But what is troubling about Mr. Archer’s response is that he dismisses my concerns as that of an “Indian activist”, implying that Indian concerns are not also Guyanese concerns. And with no sense of irony can say, “as a black man in Guyana”, that “in most poor African communities the Police are seen as the “enemy”. Isn’t this also a Guyanese concern? Is it any way different in Indian or Amerindian communities, poor or rich? If we’re going to ‘fix” the police force, why don’t we start on the right footing – especially if that footing has already been identified and accepted unanimously by parliament?
It is possible that being out of Guyana at the time, Mr. Archer does not know that when ROAR was launched in January 1999 as “Rise, Organise and Rally” against crime, we issued a thoroughgoing analysis of the GPF and made numerous recommendations, that were submitted by myself and Malcolm Harripaul to the then Minister of Home Affairs. It was never just about ethnic proportionality.
We also recommended, “Decentralising the Force”. We showed that unlike the police forces of most low crime jurisdictions, which were decentralised, the GPF was heavily centralised due to the historical imperative of the colonial power to suppress rather than to protect the local population.
The complaint in 2008, for instance, that the Bartica Police resources were totally inadequate to deal with the massacre, resonates in all police stations outside of Georgetown. It is rooted in the concentration of all police strength at the centre. We suggested in 1999: “The centralised structure of the GPF has led to widespread ineffectiveness and dislocations.

···

#### TO BE DONE:
Continue the letter about reforming the Guyana Police Force from its final sentence.

(Element and text location data)
···

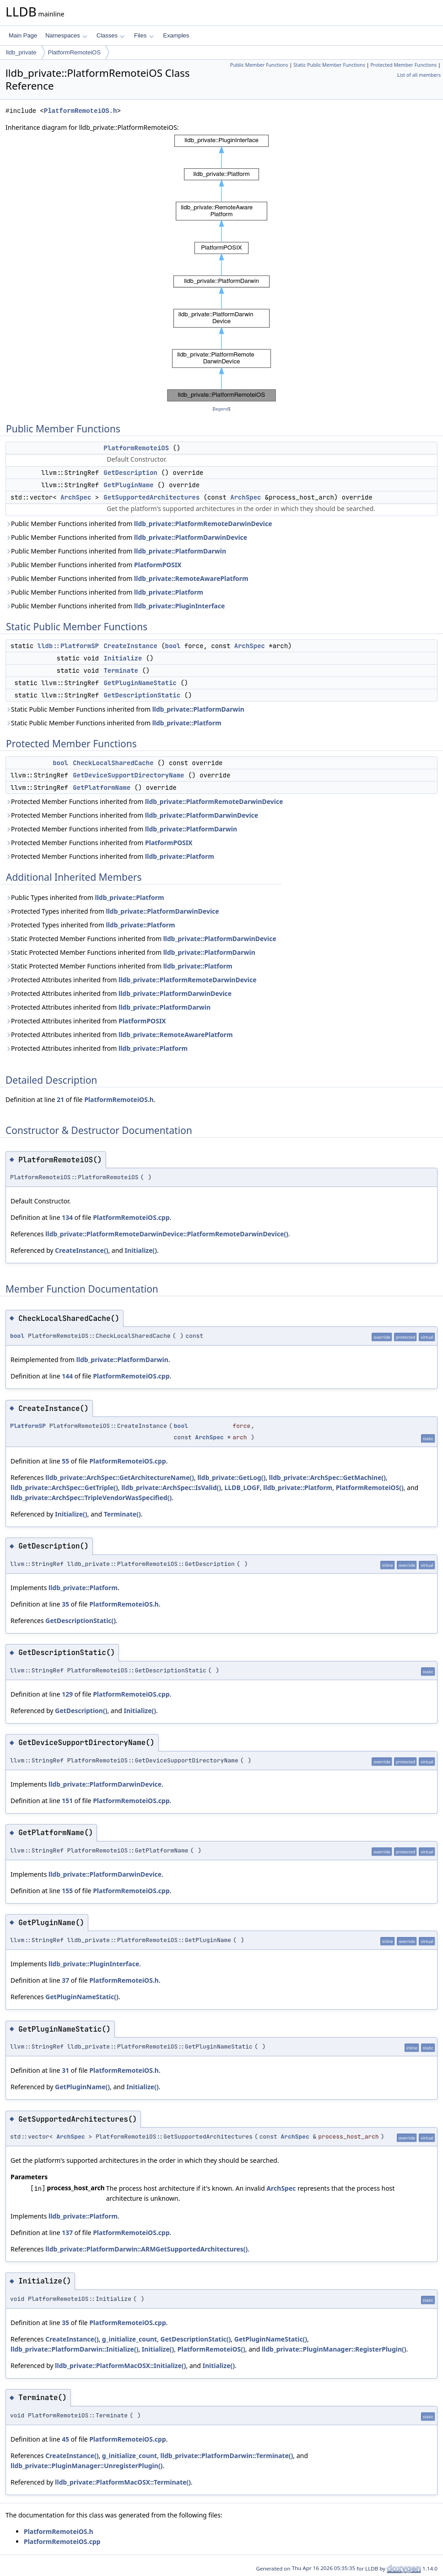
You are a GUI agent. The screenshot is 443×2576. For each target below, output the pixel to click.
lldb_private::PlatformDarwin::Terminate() (226, 2455)
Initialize (123, 658)
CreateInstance (131, 646)
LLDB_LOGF (242, 1487)
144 (67, 1376)
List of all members (419, 75)
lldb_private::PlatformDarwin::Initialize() (75, 2349)
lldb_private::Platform (168, 592)
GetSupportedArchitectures (152, 497)
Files (144, 35)
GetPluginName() (82, 2086)
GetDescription (131, 472)
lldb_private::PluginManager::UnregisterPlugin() (87, 2465)
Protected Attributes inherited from (130, 979)
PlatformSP (28, 1426)
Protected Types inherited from (112, 911)
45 (65, 2439)
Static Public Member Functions (329, 65)
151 (67, 1800)
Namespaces (66, 35)
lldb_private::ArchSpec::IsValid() (171, 1487)
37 (65, 1980)
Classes (110, 35)
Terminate (121, 670)
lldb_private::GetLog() (231, 1477)
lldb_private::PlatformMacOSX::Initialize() (120, 2365)
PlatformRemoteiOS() (369, 1487)
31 (65, 2070)
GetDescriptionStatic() (80, 1620)
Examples (176, 35)
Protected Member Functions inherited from (144, 801)
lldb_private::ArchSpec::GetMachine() (327, 1477)
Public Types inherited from (84, 897)
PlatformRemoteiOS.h (80, 110)
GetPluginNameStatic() (81, 1996)
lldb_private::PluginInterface (179, 605)
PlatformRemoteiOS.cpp (131, 1217)
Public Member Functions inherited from (138, 523)
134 (67, 1217)
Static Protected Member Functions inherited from (140, 938)
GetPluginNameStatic (140, 683)
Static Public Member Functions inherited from (124, 709)
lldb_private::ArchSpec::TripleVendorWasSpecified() (91, 1497)
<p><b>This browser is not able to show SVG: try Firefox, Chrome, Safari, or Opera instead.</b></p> (221, 268)
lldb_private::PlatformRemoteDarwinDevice (203, 523)
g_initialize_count (129, 2339)
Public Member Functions (259, 65)
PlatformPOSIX (157, 564)
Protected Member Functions (403, 65)
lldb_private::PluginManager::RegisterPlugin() (334, 2349)
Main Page (23, 35)
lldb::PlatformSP (68, 646)
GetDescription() (81, 1710)
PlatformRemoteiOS (74, 52)
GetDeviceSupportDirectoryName (128, 775)
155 (67, 1890)
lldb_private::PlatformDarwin (180, 551)
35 (65, 1604)
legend (221, 409)
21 (60, 1099)
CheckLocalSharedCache (113, 763)
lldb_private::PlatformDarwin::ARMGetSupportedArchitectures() (146, 2249)
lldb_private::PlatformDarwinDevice (190, 537)
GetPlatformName (101, 787)
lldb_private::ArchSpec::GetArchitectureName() (119, 1477)
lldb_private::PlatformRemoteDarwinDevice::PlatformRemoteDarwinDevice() (166, 1233)
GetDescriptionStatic (142, 695)
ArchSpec (75, 497)
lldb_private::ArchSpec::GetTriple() (64, 1487)
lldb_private (21, 52)
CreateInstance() (81, 1250)
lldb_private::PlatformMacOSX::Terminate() (123, 2482)
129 (67, 1694)
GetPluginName (129, 485)
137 (67, 2232)
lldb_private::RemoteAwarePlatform (191, 578)
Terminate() (122, 1514)
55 (65, 1461)
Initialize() (141, 1250)
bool (173, 646)
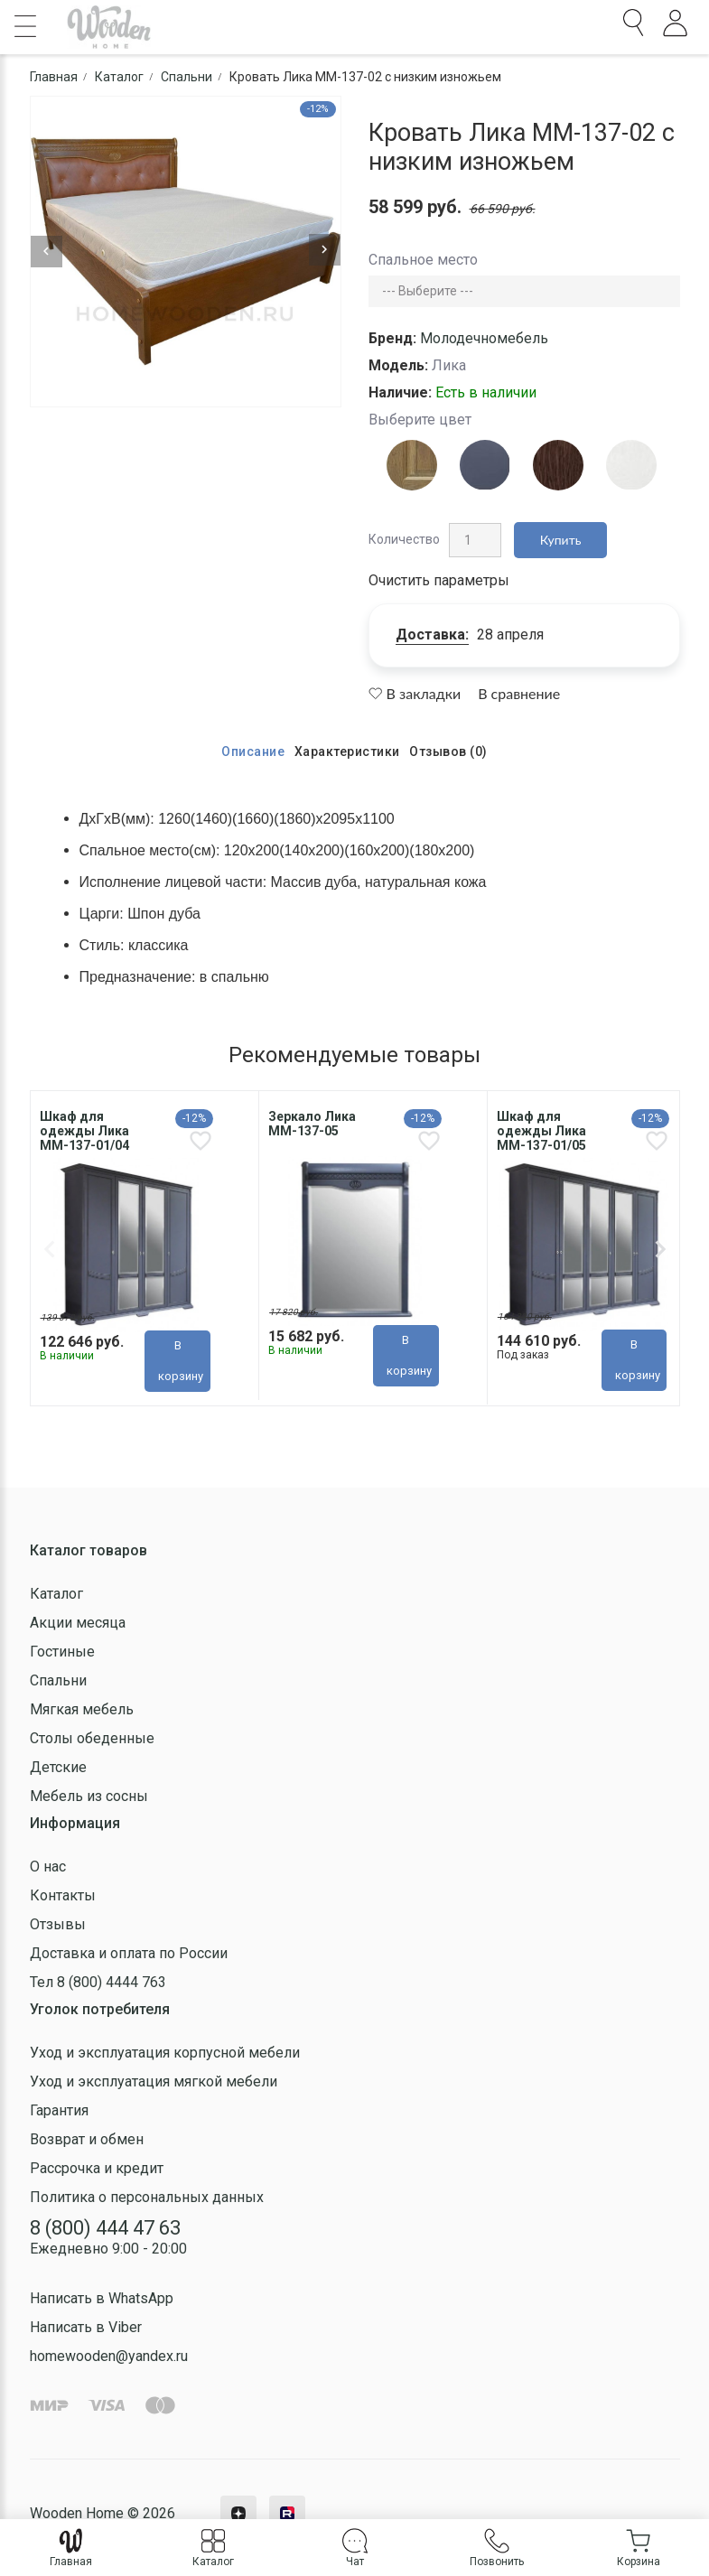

···

#### EXERCISE RESULT:
Administrative effectiveness is not the sole criterion of police competence, which should rather be the greatest effort in the promotion of the Rule of Law and entrenching citizens’ security. We recommend that the GPF be split into six separate forces: Metro-GT, Demerara, Berbice, Essequibo, Rupununi and a Central Force (like a FBI). Each Force would have its own Commissioner and its own command structure. The Central Force would oversee a central Forensic lab, the Anti-drug Unit, Intelligence and international co-ordination.”
Recommendation 3: Supplementing the Force: The first part proposed “Community Policing” on which the administration has since happily embarked, enthusiastically.
This effort must be deepened and broadened. Secondly, we proposed the resuscitation of a People’s Militia – which we later dubbed a “Peoples’ Home Guard”.
The Home Guard would have all the training as regular army units and in all regards, would constitute a reserve for the Army – and a recruitment pool. They would have the wherewithal to discourage the high-powered banditry that has become endemic in our country.
Recommendation 4: Streamlining the Force: We pointed out that, “Only approximately 30% of the GPF are engaged in crime detection and prevention. We elaborated on all the various non-policing elements that could be farmed out – especially to civilian staff. Does immigration really qualify as a “policing” task? Shouldn’t each Police Force have its own Prosecutor’s Office manned by high calibre, qualified permanent staff? To those who may widen their eyes at the apparent massive swelling of the Force that the recommendations apparently entail, the streamlining would free-up spending for real police work.
Of course, just having an ethnically representative GPF would solve all our policing problems. But to create such a force would be the first step to reverse the tradition of politicians, using an ethnically skewed force to buttress their ethnically divisive political mobilisation.